Your task> Transcribe the passage of the article on Genesis and same-sex marriage from "If you look" up to and including "of same-sex marriage?", word for word.

Page extract>
Genesis supports same-sex marriage

If you look at the Hebrew.

Michelangelo, Creation of Eve (Sistine Chapel)
Michelangelo, Creation of Eve (Sistine Chapel)

Michelangelo, Creation of Eve (Sistine Chapel)

For those who look to the Bible to restrict marriage to one man and one woman, the primordial source is Genesis 2, the second account of the creation of humanity, in which God forms a man out of the dust and a woman out of the man’s rib. The chapter seems to set up what they now call “biblical marriage,” declaring (in the King James Version), “Therefore shall a man leave his father and his mother, and shall cleave unto his wife: and they shall be one flesh.” 

So how can this account be considered supportive of same-sex marriage?


For starters, the Hebrew word adam that is translated as “man” means “humanity” or “human being” — in the genderless sense that was once common English usage (as in, “man is the measure of all things”). Thus, in Genesis I.26, God says, “Let us make adam (humanity) in our image.” Unlike English, Hebrew differentiates adam from the gendered word for man, ish.

In Genesis 2, the person we know as Adam is repeatedly identified simply as ha-adam — the human. Thus, Genesis 2.18 has God saying, “It is not good for the human to be alone. I will make a fitting helper for him.” (“Him” because adam is a masculine noun in Hebrew in the same way that nauta — sailor — is a feminine noun in Latin.) Note that God does not say anything about procreation as the reason for instituting this human relationship. Procreation is the order of the day in Genesis 1 (“be fruitful and multiply”), but that injunction has nothing to do with marriage.

But what about Genesis 2.24: “Therefore a man shall leave…”? Isn’t that a mandate for “biblical marriage”?

No. Although traditional English translations employ the prescriptive future tense, the Hebrew is simply the descriptive present, now using the gendered ish: “Therefore a man leaves his father and his mother, and cleaves to his wife, so that they become one flesh.” Genesis 2 is a just-so story, explaining why, at the time it was written, a guy would leave his parents and establish a new marital relationship.

In a word, Genesis 2 is all about the human need for permanent companionship — companionship of an intimate fleshly kind. Whoever wrote it would, I believe, understand exactly what the desire for same-sex marriage is all about — and why it is good.

Data supplied>
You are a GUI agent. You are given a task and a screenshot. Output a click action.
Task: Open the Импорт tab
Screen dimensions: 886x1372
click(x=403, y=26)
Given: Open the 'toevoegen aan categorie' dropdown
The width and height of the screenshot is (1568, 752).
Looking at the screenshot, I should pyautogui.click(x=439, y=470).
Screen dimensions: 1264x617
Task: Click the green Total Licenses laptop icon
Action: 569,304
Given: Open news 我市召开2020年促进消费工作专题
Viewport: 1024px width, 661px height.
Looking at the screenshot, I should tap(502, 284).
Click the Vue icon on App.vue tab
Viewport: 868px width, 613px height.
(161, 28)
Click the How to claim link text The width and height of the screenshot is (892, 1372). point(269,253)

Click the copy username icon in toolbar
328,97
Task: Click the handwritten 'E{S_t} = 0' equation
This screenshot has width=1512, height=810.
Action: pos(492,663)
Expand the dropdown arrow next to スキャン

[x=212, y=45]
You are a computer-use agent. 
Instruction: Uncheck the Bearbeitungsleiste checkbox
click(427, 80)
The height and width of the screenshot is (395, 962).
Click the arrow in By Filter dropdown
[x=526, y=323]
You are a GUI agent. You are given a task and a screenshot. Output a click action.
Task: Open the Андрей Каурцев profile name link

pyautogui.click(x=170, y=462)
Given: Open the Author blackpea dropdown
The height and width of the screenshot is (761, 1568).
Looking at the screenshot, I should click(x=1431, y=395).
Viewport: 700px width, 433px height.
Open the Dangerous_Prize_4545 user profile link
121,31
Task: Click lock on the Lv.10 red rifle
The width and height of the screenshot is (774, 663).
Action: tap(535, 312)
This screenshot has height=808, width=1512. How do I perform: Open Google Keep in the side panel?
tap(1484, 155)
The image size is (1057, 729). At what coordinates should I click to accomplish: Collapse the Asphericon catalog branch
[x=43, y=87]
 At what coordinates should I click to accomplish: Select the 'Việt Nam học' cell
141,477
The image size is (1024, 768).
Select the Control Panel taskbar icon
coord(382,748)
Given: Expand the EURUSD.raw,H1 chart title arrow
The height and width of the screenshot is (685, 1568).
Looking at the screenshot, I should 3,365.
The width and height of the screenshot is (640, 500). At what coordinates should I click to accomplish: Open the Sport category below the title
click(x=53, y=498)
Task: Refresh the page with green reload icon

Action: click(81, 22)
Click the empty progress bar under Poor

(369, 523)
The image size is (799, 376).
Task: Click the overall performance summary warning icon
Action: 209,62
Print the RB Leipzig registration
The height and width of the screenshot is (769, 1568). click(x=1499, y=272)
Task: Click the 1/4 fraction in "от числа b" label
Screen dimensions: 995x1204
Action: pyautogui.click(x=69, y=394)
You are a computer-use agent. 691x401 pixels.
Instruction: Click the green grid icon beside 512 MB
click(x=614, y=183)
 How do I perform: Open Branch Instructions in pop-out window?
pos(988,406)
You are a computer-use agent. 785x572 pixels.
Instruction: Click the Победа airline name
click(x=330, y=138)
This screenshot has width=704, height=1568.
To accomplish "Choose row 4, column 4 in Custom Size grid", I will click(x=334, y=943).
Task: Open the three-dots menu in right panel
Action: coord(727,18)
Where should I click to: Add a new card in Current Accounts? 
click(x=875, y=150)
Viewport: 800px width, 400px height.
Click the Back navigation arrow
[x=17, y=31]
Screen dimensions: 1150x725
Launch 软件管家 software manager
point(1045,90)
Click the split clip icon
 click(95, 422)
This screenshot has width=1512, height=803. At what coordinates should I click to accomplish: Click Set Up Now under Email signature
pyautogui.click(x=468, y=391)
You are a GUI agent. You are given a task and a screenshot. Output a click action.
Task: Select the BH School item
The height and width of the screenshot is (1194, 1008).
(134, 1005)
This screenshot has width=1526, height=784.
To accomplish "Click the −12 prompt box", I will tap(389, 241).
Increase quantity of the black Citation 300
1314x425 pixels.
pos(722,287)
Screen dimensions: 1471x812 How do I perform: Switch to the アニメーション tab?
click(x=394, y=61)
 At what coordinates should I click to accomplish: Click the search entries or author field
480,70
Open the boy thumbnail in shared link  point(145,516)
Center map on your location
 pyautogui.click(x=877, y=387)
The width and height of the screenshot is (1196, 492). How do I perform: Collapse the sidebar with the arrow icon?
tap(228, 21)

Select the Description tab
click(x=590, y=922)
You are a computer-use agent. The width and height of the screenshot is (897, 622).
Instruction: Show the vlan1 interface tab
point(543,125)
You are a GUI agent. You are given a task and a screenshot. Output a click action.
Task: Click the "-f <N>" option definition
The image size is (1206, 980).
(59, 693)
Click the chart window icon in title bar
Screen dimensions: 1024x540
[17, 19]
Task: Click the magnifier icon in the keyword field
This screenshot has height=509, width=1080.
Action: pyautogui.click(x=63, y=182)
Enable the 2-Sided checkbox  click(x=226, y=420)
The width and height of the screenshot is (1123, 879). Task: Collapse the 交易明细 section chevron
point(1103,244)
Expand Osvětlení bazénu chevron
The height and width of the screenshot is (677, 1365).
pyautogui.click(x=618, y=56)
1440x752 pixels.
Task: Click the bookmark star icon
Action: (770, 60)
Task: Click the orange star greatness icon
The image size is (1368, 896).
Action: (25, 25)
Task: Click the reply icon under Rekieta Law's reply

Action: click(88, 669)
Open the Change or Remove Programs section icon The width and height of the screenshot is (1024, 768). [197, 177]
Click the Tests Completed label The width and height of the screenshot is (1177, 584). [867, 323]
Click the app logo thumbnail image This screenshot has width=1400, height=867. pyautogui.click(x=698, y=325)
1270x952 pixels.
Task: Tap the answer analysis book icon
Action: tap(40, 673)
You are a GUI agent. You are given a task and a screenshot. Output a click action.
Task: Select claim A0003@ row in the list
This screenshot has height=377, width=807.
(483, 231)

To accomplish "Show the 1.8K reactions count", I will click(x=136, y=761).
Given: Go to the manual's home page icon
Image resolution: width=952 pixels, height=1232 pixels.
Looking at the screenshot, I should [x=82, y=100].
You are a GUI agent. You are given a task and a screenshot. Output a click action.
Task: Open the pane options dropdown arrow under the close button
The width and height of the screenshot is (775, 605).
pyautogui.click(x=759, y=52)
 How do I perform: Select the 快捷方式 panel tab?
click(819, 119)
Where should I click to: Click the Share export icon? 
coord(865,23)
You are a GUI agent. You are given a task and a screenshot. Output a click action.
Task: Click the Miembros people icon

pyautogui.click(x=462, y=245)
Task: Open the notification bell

Output>
If you look at the Hebrew.

Michelangelo, Creation of Eve (Sistine Chapel)
Michelangelo, Creation of Eve (Sistine Chapel)

Michelangelo, Creation of Eve (Sistine Chapel)

For those who look to the Bible to restrict marriage to one man and one woman, the primordial source is Genesis 2, the second account of the creation of humanity, in which God forms a man out of the dust and a woman out of the man’s rib. The chapter seems to set up what they now call “biblical marriage,” declaring (in the King James Version), “Therefore shall a man leave his father and his mother, and shall cleave unto his wife: and they shall be one flesh.” 

So how can this account be considered supportive of same-sex marriage?